* [PROMPT 1]
In the news article on the Louisiana abortion law case, what does the 2014 law require abortion providers to have?
* [PROMPT 2]
Quote the news article on the Louisiana abortion law case, beginning at the words "It is difficult" and stopping after "access to abortion.".
* [PROMPT 3]
For the news article on the Louisiana abortion law case, state whether each statement agrees with it: (a) The U.S. Supreme Court is scheduled to hear arguments on Wednesday. (b) The Louisiana law at the center of the case dates from 2016. (c) The Louisiana law has already taken effect.

[DOCUMENT SEGMENT Boundary: Start]

Supreme Court Will Hold Hearing Wednesday on Louisiana Law That Saves Babies From Abortion

National   |   Micaiah Bilger   |   Mar 2, 2020   |   12:40PM   |   Washington, DC

It is difficult to take abortion activists seriously when they claim to protect women’s health and then fight against laws that require abortion facilities to meet basic health and safety standards.

On Wednesday, the U.S. Supreme Court is scheduled to hear arguments about those safety requirements and whether they violate a women’s access to abortion.

The 2014 Louisiana law at the center of the case requires abortion providers to have hospital admitting privileges to treat patients with emergency complications. If allowed to take effect, it could close shoddy abortion facilities that are not prepared to help patients suffering from emergency complications.

There also is evidence that the abortion facility at the center of the case may be guilty of covering up the sexual abuse of young girls.

[DOCUMENT SEGMENT Boundary: End]
[SUPPLIED RECORDS Boundary: Start]

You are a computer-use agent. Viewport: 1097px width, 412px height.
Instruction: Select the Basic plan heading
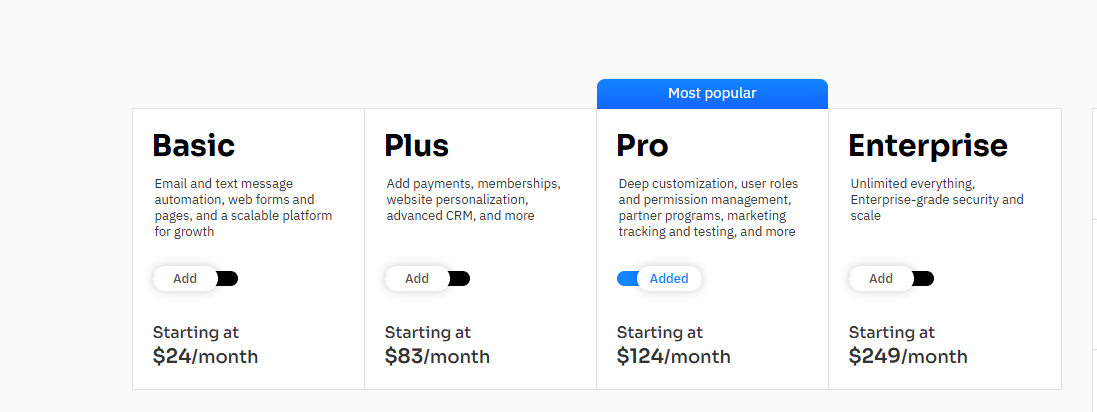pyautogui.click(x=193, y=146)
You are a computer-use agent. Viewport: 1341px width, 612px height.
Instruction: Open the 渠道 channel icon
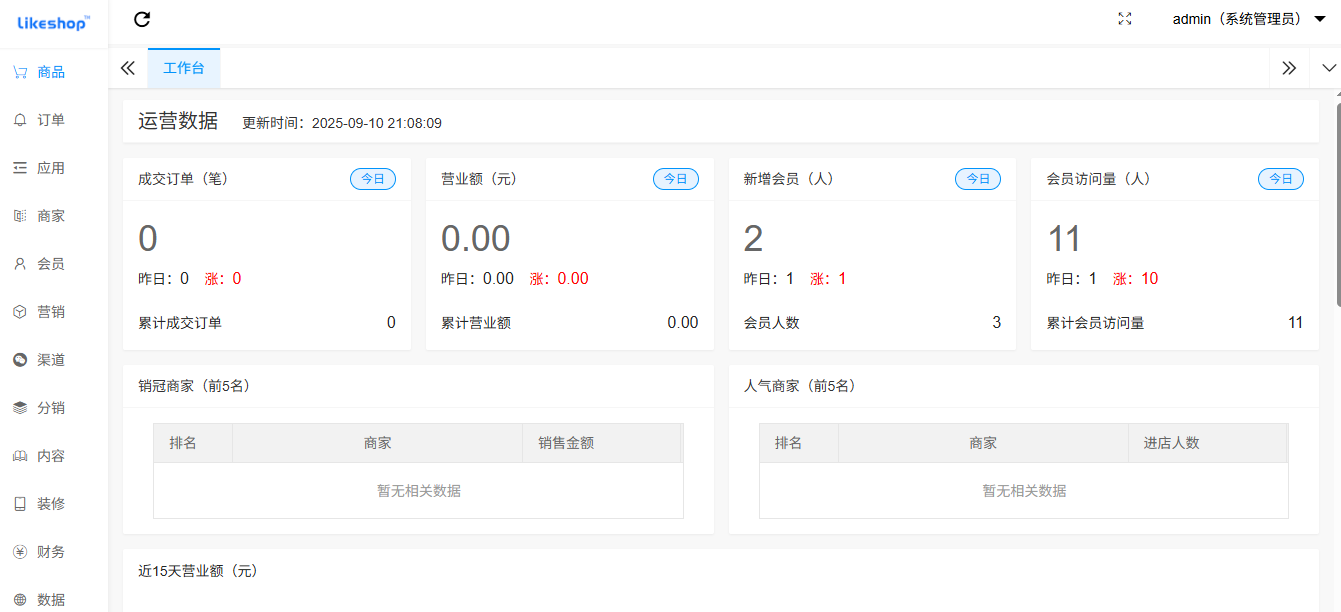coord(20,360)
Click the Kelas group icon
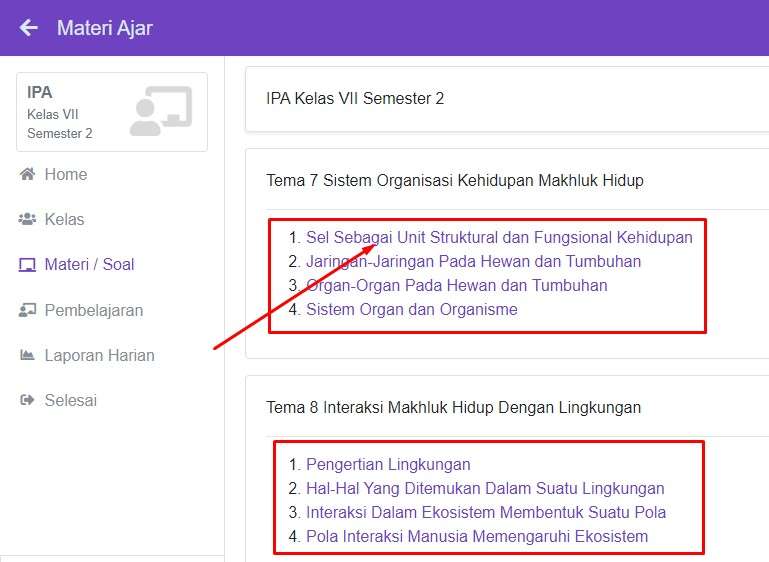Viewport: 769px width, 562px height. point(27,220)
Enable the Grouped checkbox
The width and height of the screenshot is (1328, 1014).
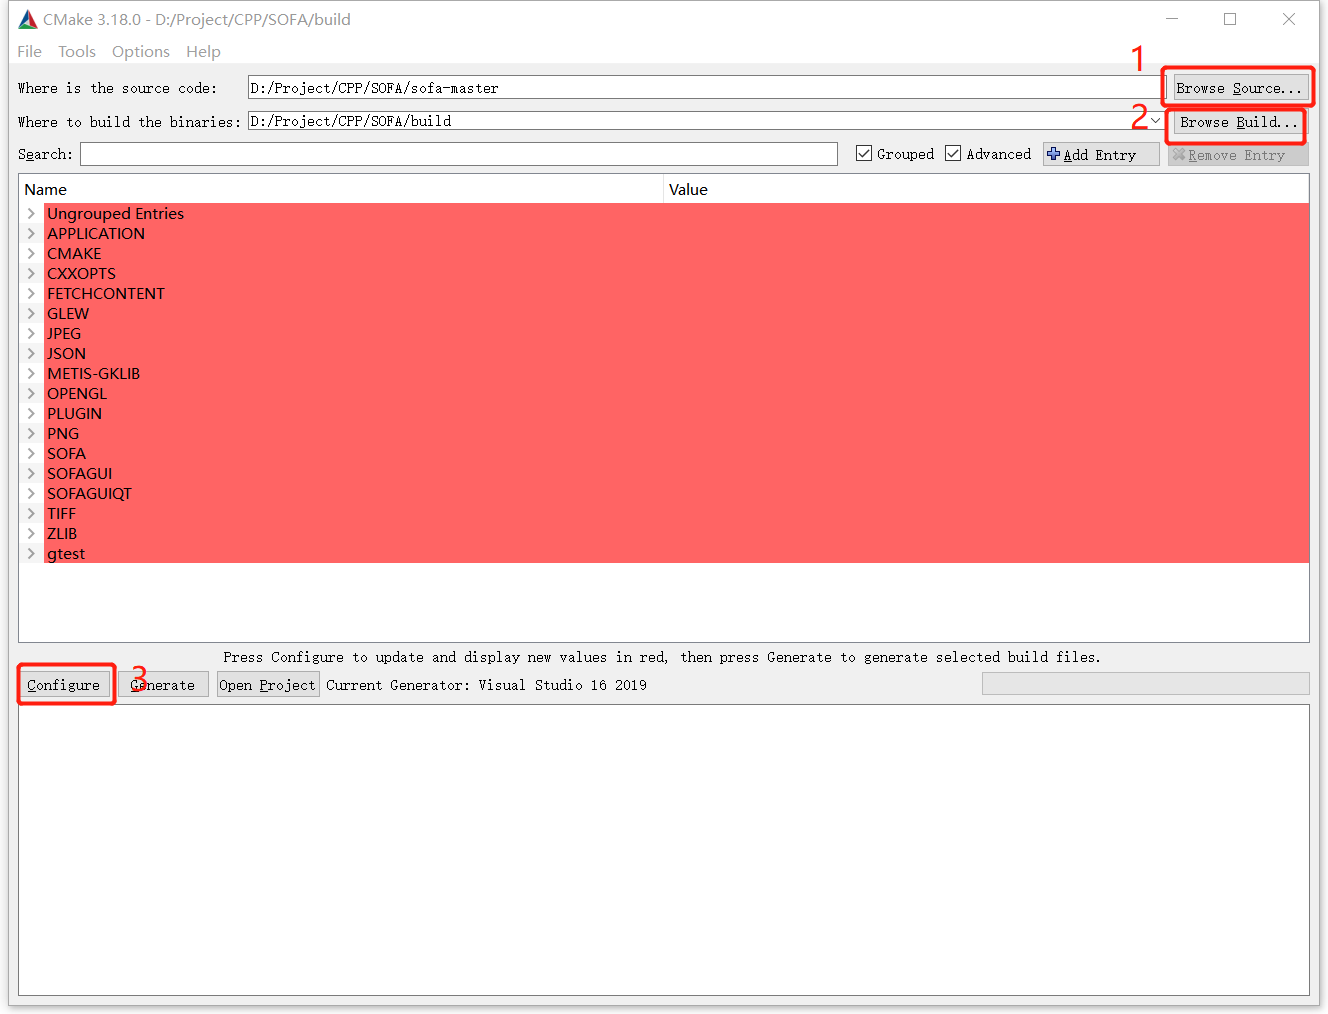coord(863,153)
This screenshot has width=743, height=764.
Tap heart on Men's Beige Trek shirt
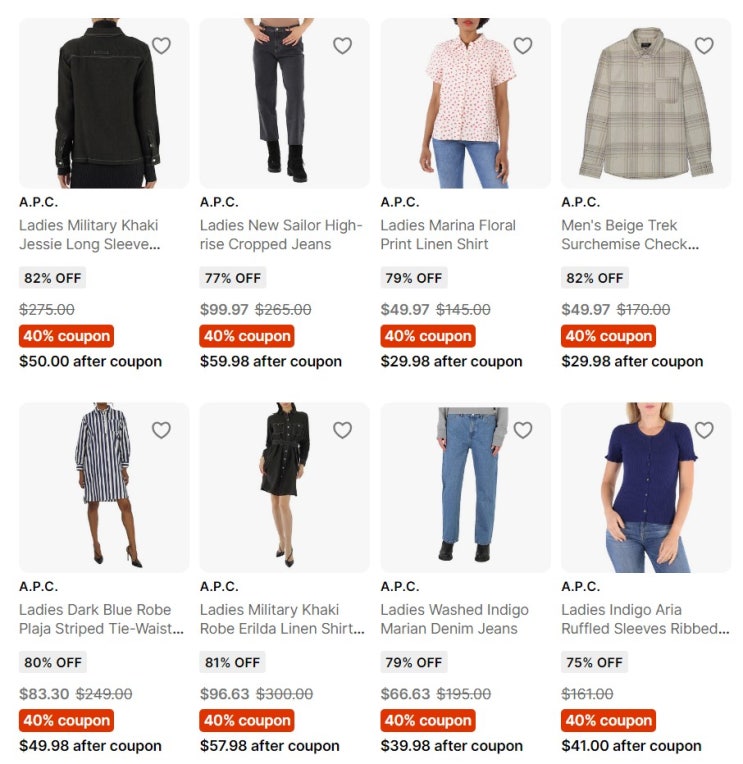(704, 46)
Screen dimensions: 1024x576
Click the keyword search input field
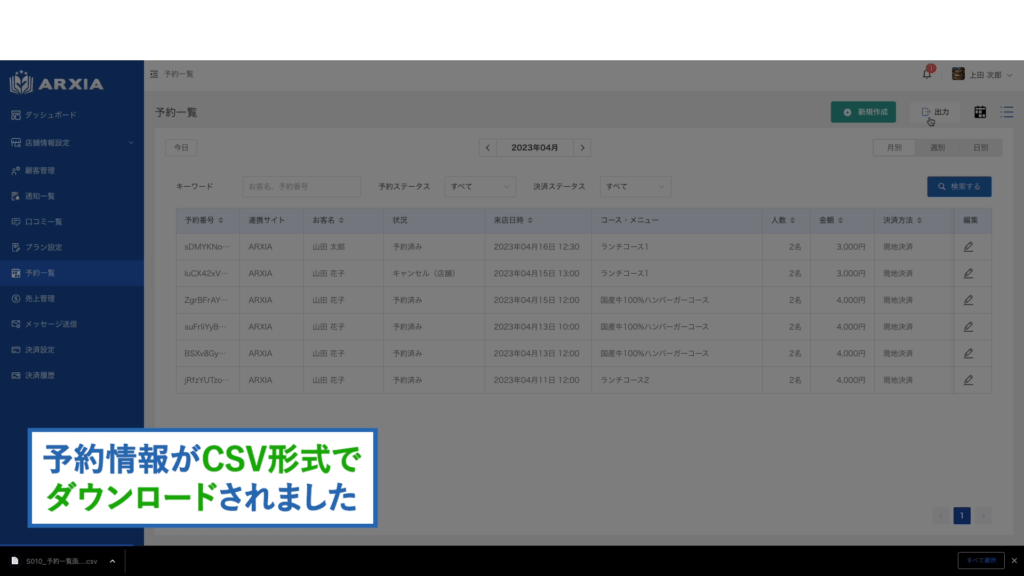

[SUPPLIED RECORDS Boundary: End]

* [RESPONSE BOX 1]
Hospital admitting privileges to treat patients with emergency complications.

* [RESPONSE BOX 2]
It is difficult to take abortion activists seriously when they claim to protect women’s health and then fight against laws that require abortion facilities to meet basic health and safety standards.

On Wednesday, the U.S. Supreme Court is scheduled to hear arguments about those safety requirements and whether they violate a women’s access to abortion.

* [RESPONSE BOX 3]
(a) Yes: "On Wednesday, the U.S. Supreme Court is scheduled to hear arguments"
(b) No: "The 2014 Louisiana law at the center of the case"
(c) No: "If allowed to take effect"